▶ [DIRECTION]
Return the lines below word for word, with nothing changed.

>> START LISTED RECORDS

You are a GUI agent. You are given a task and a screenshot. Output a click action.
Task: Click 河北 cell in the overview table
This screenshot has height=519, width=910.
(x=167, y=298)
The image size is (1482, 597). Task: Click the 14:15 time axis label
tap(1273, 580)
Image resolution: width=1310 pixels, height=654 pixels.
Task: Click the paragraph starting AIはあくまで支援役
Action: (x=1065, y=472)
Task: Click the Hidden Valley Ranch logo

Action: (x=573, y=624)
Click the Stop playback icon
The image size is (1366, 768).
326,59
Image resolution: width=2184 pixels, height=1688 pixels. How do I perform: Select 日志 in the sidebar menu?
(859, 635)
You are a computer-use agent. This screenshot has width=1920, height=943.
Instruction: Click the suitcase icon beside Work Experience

>> END LISTED RECORDS

▶ [EXERCISE OUTPUT]
You are a GUI agent. You are given a task and a screenshot. Output a click action.
Task: Click 河北 cell in the overview table
This screenshot has height=519, width=910.
(x=167, y=298)
The image size is (1482, 597). Task: Click the 14:15 time axis label
tap(1273, 580)
Image resolution: width=1310 pixels, height=654 pixels.
Task: Click the paragraph starting AIはあくまで支援役
Action: (x=1065, y=472)
Task: Click the Hidden Valley Ranch logo

Action: (x=573, y=624)
Click the Stop playback icon
The image size is (1366, 768).
326,59
Image resolution: width=2184 pixels, height=1688 pixels. How do I perform: Select 日志 in the sidebar menu?
(859, 635)
You are a computer-use agent. This screenshot has width=1920, height=943.
Instruction: Click the suitcase icon beside Work Experience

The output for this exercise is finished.